The differences among states have meant that the ability of the very poor to survive can depend on where they happen to live. When Amanda Ellis, an Arkansas native, moved from Minneapolis back home to Arkansas and told the state welfare office how much she’d received in TANF benefits from the government of Minnesota, they laughed in her face. The simple act of moving with her son meant that the amount of benefits she received dropped from $437 a month to $162.
“I came back, and I was being told, ‘You're not going to be able to get on your feet that easily here,’” Ellis, a slight woman who is so shy she covers her mouth when she talks, told me.

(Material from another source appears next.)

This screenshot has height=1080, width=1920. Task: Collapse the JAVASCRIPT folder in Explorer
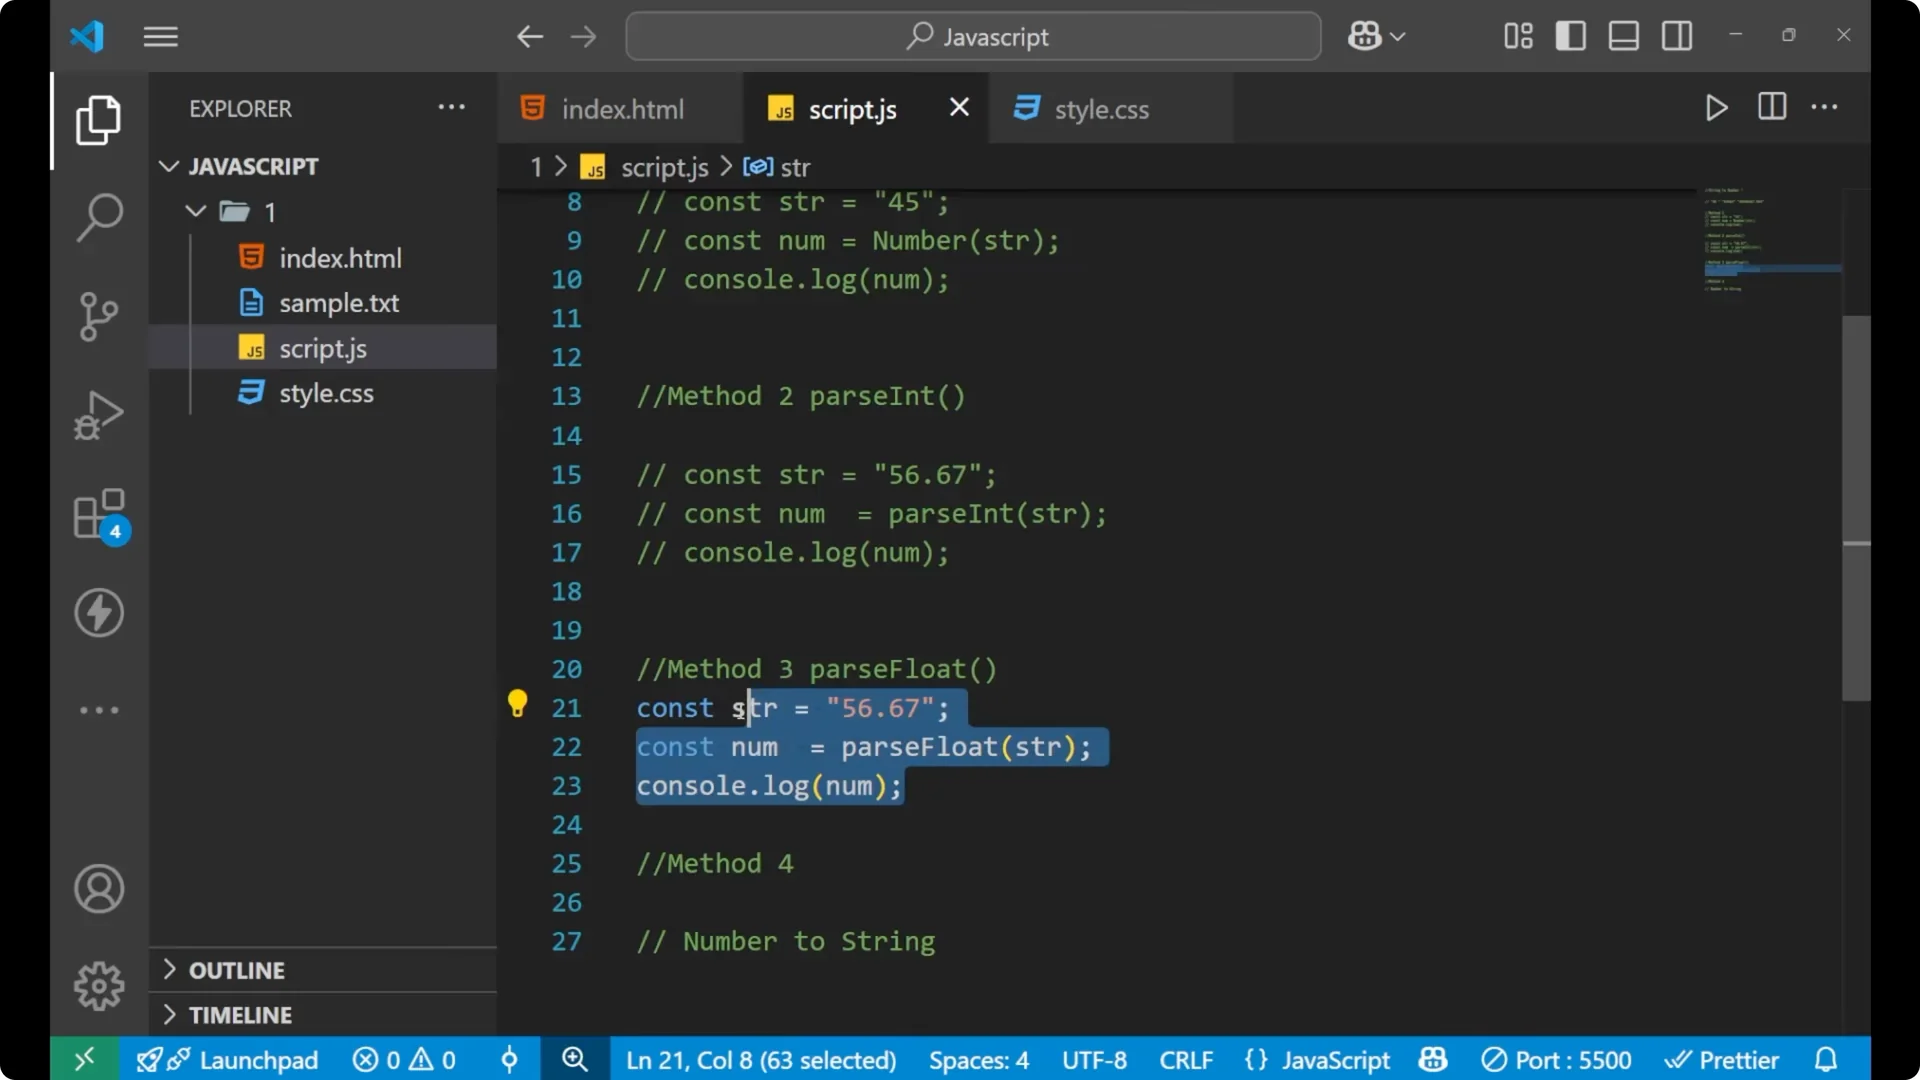tap(168, 166)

Bouncing back after she arrived in Arkansas in 2011 was a daunting task. With almost no money, she and her son stayed in shelter after shelter after she got on TEA and started volunteering. Her welfare counselor wanted her to find a job right away, but she pushed back and said she wanted to go to school. She eventually went back to get certified as a pharmacy technician.
That was difficult: Public transit in Little Rock is lacking, and Ellis doesn’t have a car, so she would take two buses to get to class.The day I met her, her son had missed the school bus in the morning and she had to take three buses just to drop him off at school.
Ellis recently started a job as a pharmacy technician at Walmart. She has an apartment and has finally achieved a degree of stability. It wasn’t TEA that helped her achieve these things, though. It was disability benefits, something that few other single mothers could access. Her son is autistic, and though he’d been denied disability benefits in Arkansas, a counselor had approved it in Minnesota. The disability payments helped her get an apartment and go back to school, she told me. Steady monthly payments are what other people, such as Raquel Williams, might have gotten, had welfare still existed.
Of course, people on the left and right agree that welfare was flawed and that some things needed to be changed. The concern is just that the reforms went so far in requiring people to work, and not far at all in helping them do so.
Rather than learn from welfare reform, though, states are moving forward with further rules and regulations that make the process of receiving benefits a rough, even humiliating, experience. Arkansas, for example, just became the latest state to require drug testing for all welfare recipients, a costly proposition that nets few abusers. Governor Hutchinson also wants to add work requirements for low-income people who are benefiting from the state’s Medicaid expansion. Other state legislatures are trying to make it more difficult for governors to get waivers that would allow food-stamp recipients to continue to receive benefits. North Carolina, for example, passed a law in October prohibiting the state from getting waivers for federal time limits for food stamps.
“There’s a lot of talk and a lot of movement now that we see, particularly from Republicans, that it’s time to extend what we did to TANF to other programs,” says Schott, of the Center on Budget and Policy Priorities.
The end of food stamps for childless adults is one more example of this. States like Arkansas are acting to ensure that those people who have no other benefits except food stamps lose those benefits unless they find a job, but they are most often the people who will have the hardest time finding work.
Tomiko Townley, the Hunger Relief Alliance case manager, knows what this will mean for single, childless adults in Arkansas. On April 1, thousands of Arkansans will go to buy food, swipe their card, get an error message, and have no idea why they aren’t receiving help anymore. They’ll turn to food pantries and soup kitchens, who will be overwhelmed by the demand.
And then, they’ll disappear off the government’s rolls, just as the welfare recipients have. The numbers of people receiving food stamps will drop, and thousands more people won’t be able to eat, or survive. But to the policymakers who look for a shrinking welfare program, the changes will be considered a success.